:: What the task requires ::
After locating the line containing "734x355 pixels." in the entries below, please write out that line and the rest through the end exactly. Omit pictures.

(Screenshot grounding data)
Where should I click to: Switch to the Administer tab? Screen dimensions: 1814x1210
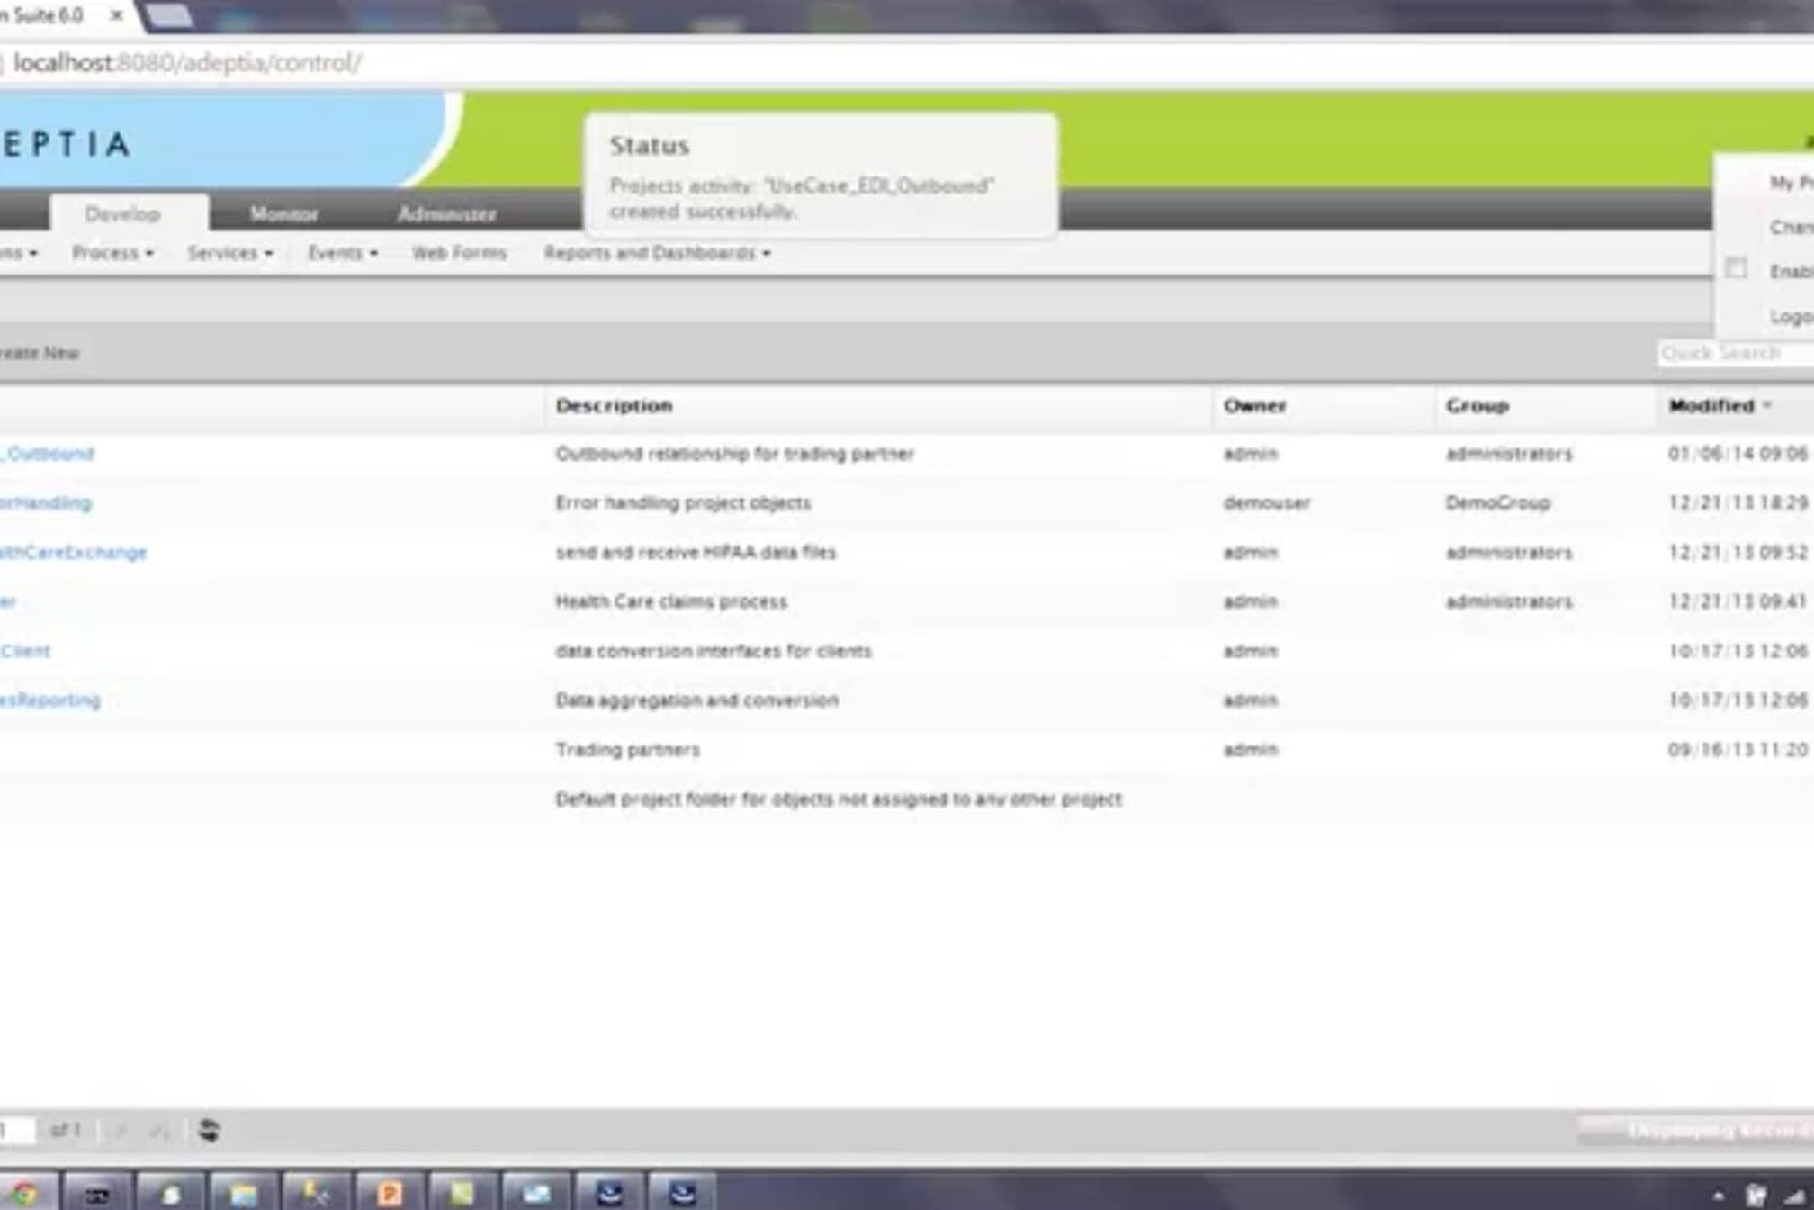[x=446, y=213]
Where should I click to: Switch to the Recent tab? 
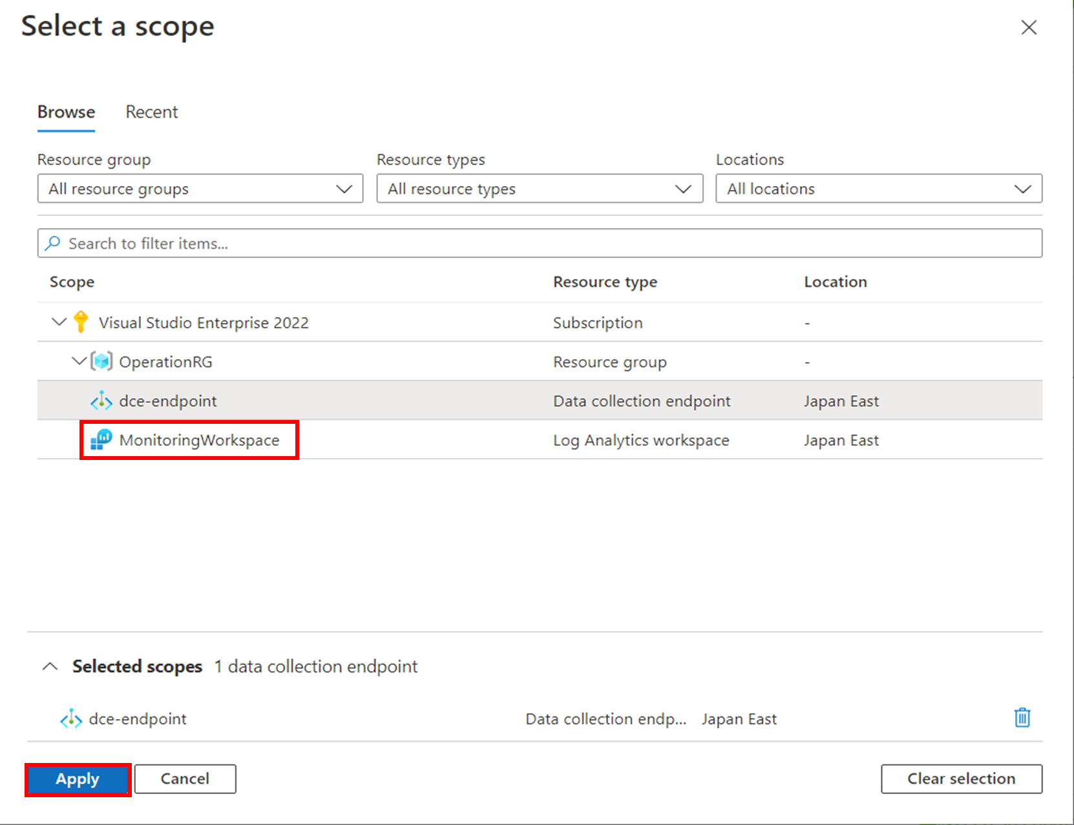coord(151,112)
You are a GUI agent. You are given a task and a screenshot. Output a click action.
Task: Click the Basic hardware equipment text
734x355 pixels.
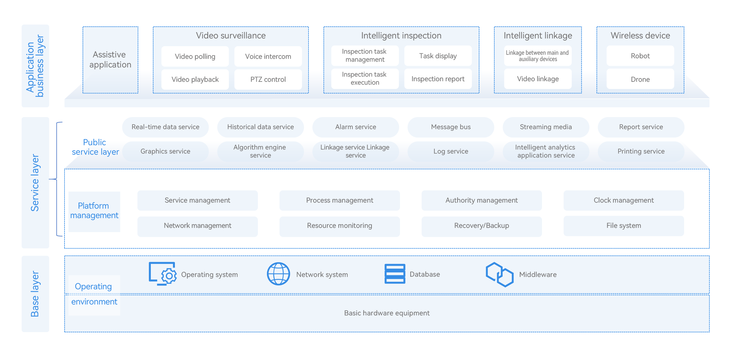(x=386, y=313)
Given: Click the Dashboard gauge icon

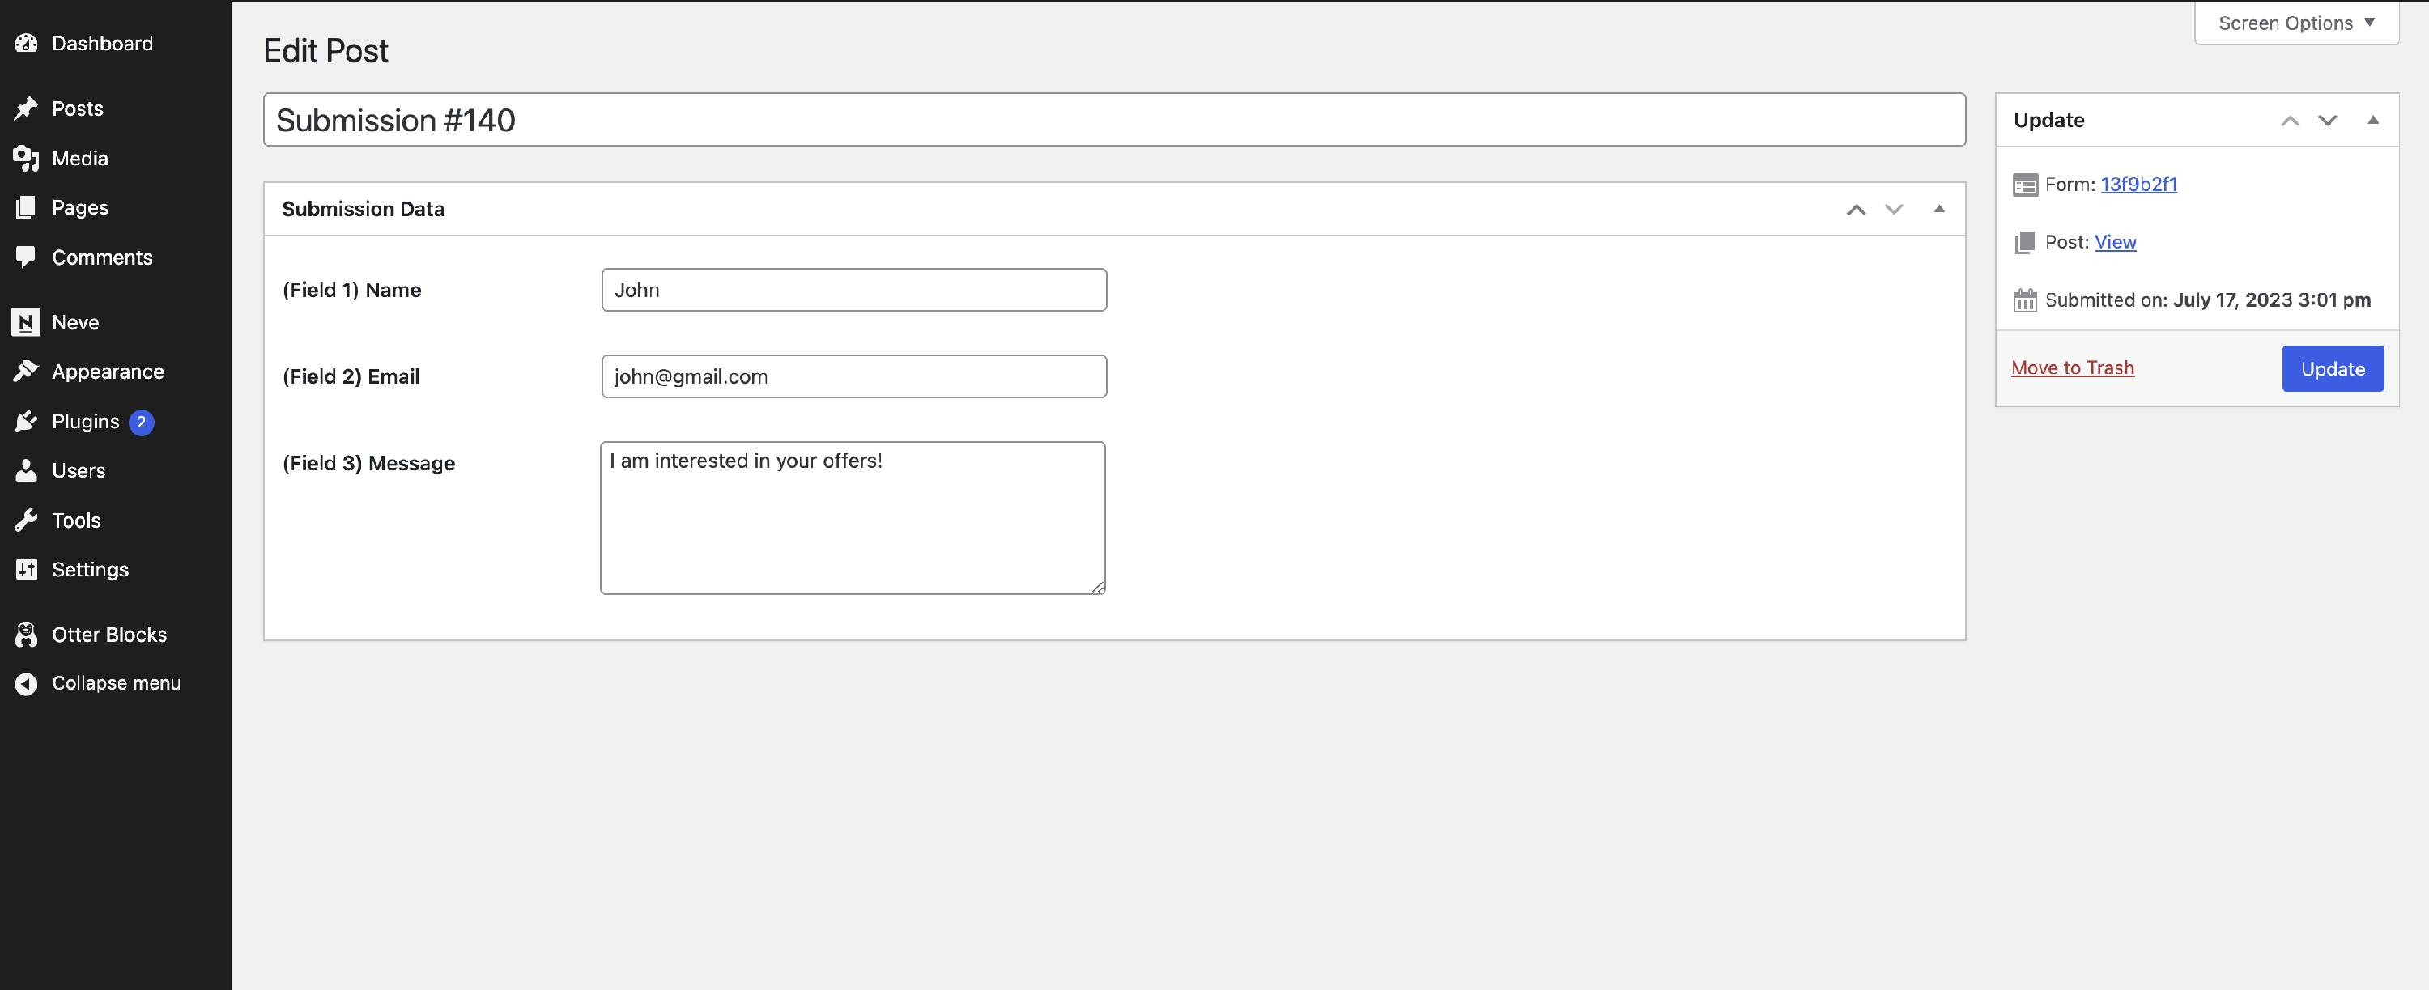Looking at the screenshot, I should tap(26, 43).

:: Your solution ::
734x355 pixels.
(x=386, y=313)
Given: Click the Dashboard gauge icon

Looking at the screenshot, I should tap(26, 43).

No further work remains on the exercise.